INPUT MATERIAL:

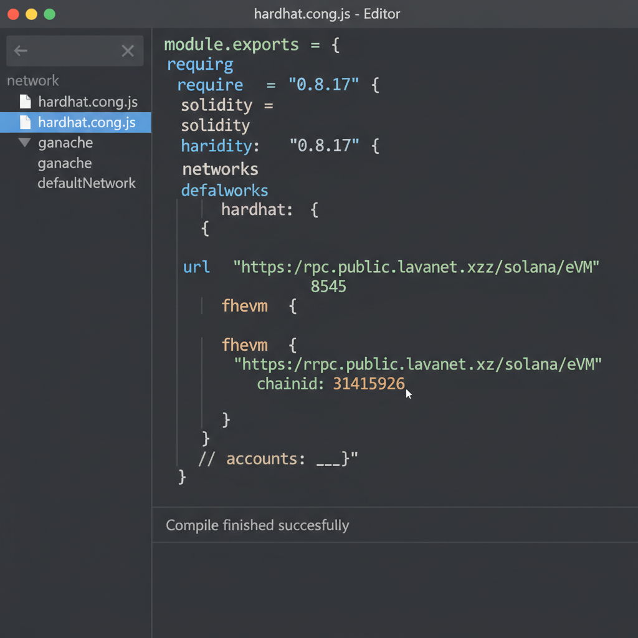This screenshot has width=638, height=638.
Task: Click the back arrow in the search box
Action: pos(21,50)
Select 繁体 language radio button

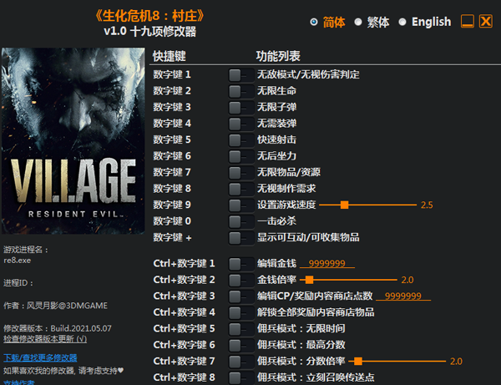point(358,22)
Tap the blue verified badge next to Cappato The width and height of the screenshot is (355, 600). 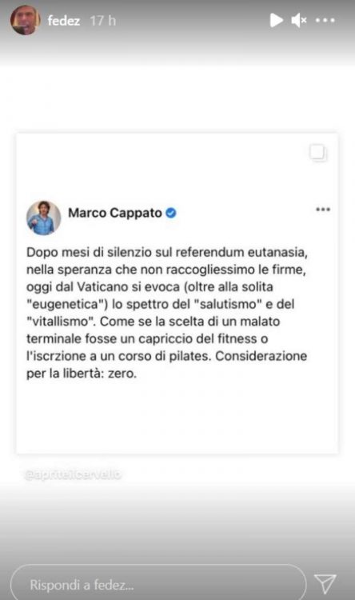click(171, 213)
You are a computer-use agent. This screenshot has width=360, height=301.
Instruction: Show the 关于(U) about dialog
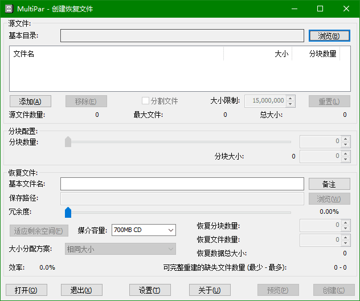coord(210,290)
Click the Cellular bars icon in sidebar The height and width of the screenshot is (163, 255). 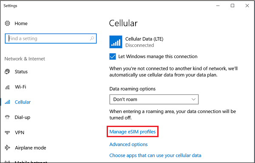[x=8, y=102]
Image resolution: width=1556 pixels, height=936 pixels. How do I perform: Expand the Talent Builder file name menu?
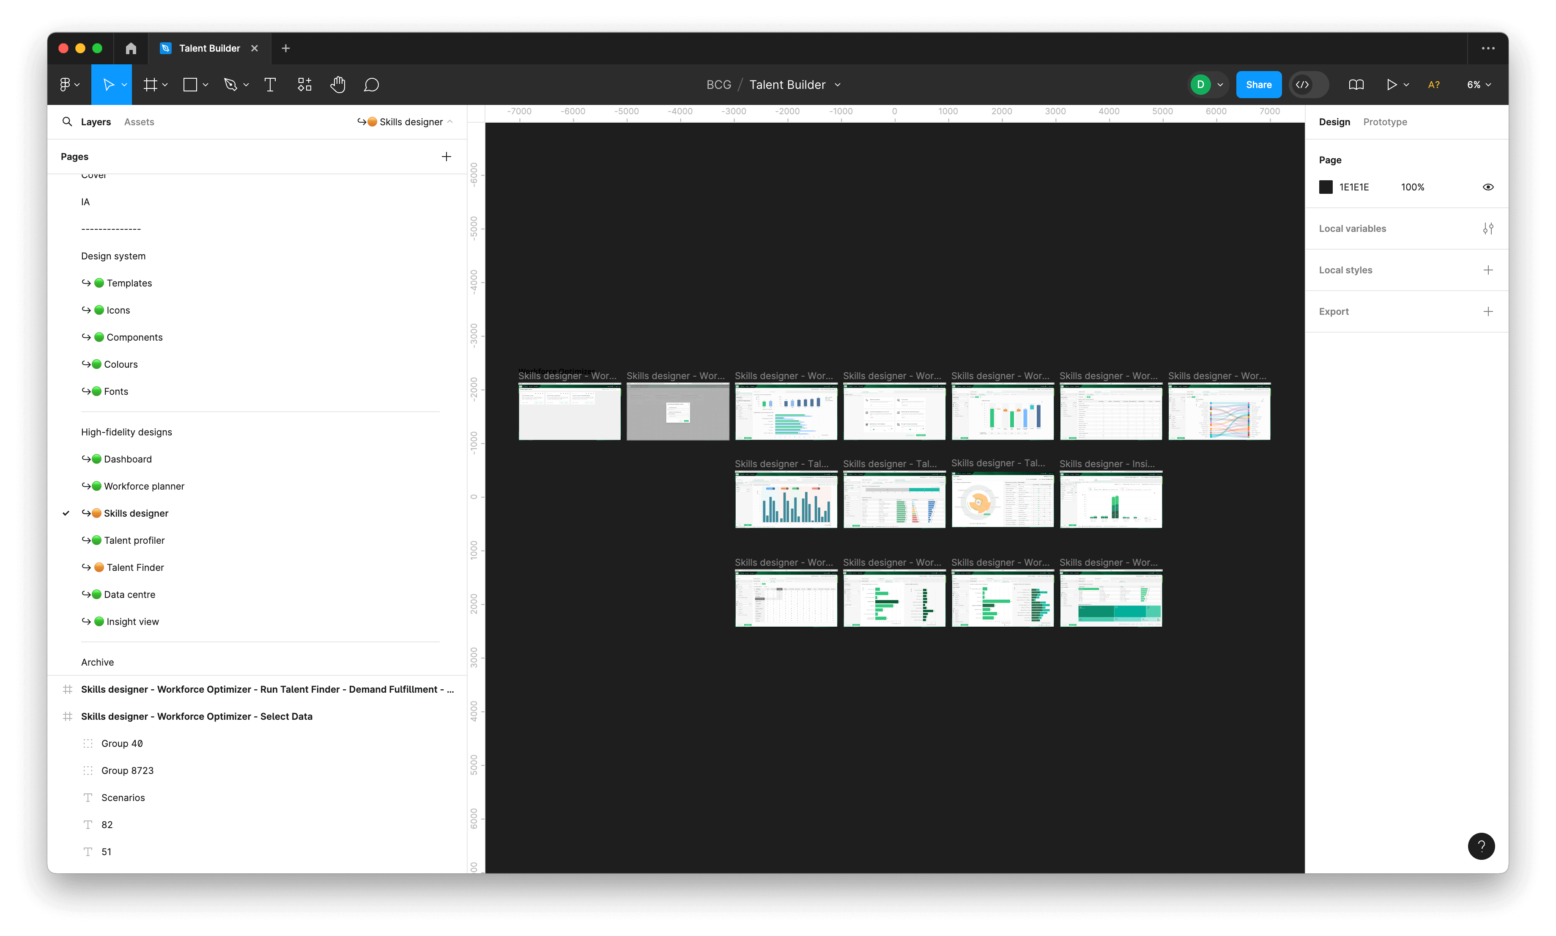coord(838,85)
* * *
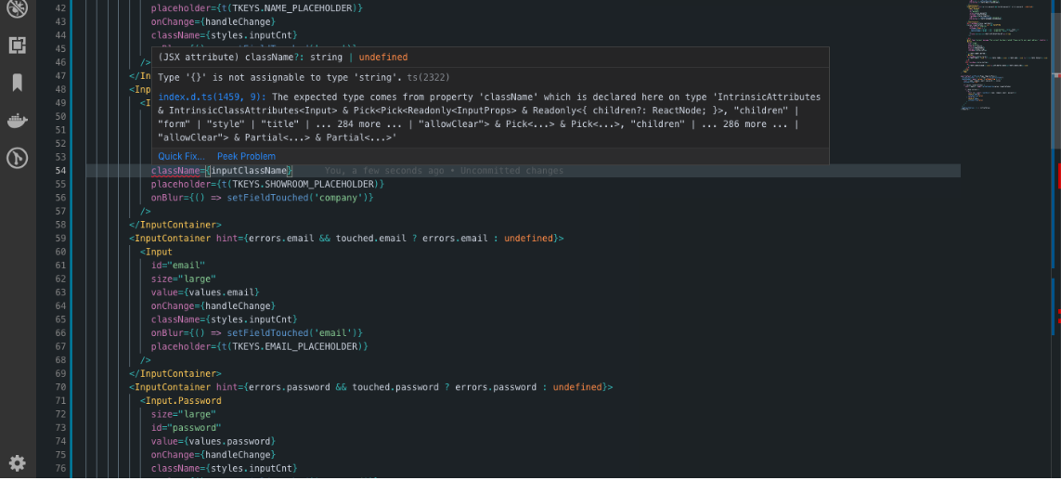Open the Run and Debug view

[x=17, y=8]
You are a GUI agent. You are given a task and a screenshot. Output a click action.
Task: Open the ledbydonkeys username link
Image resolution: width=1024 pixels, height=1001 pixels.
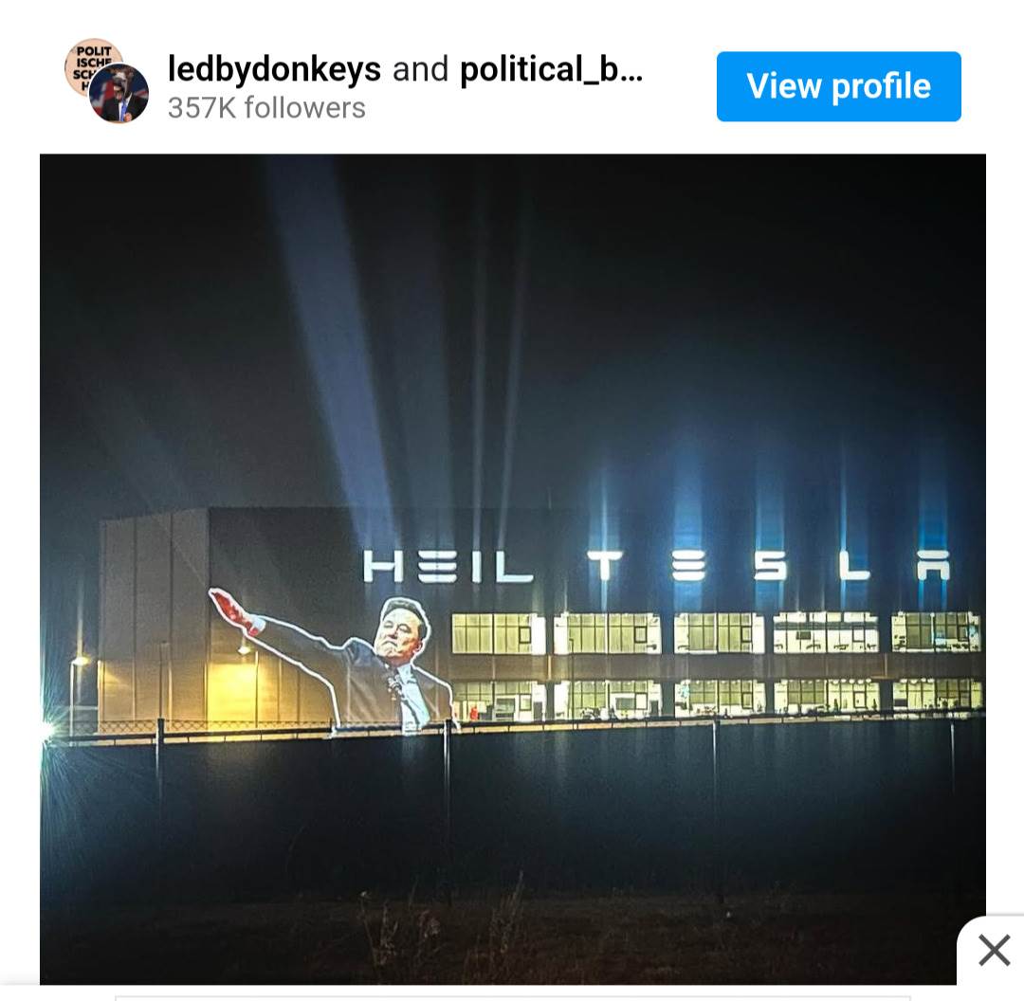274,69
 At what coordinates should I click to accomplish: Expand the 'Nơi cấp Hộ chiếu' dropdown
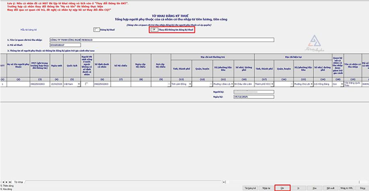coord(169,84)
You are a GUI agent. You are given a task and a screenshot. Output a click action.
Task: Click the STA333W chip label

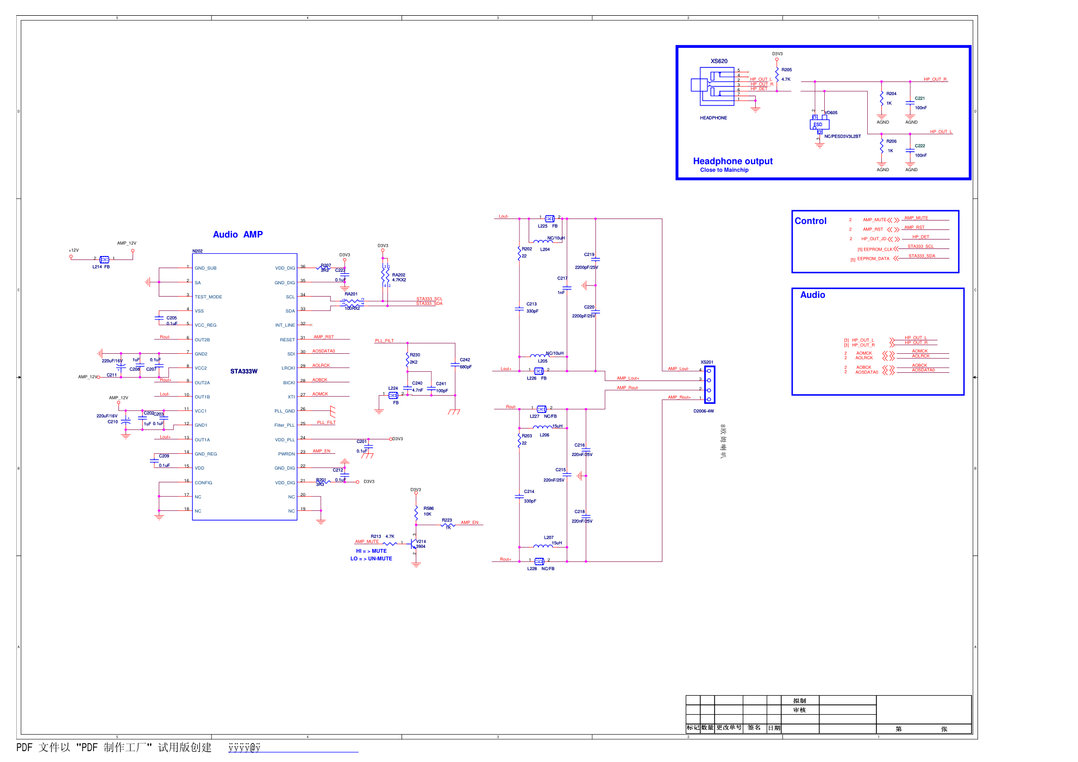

DO THIS: Could you reproduce the listing word for word, from the line containing "At what coordinates" through the line containing "Task: Click the STA333W chip label", with both of those lines included and the pictures left out?

ANSWER BELOW:
 At what coordinates should I click to accomplish: Expand the 'Nơi cấp Hộ chiếu' dropdown
coord(169,84)
You are a GUI agent. You are given a task and a screenshot. Output a click action.
Task: Click the STA333W chip label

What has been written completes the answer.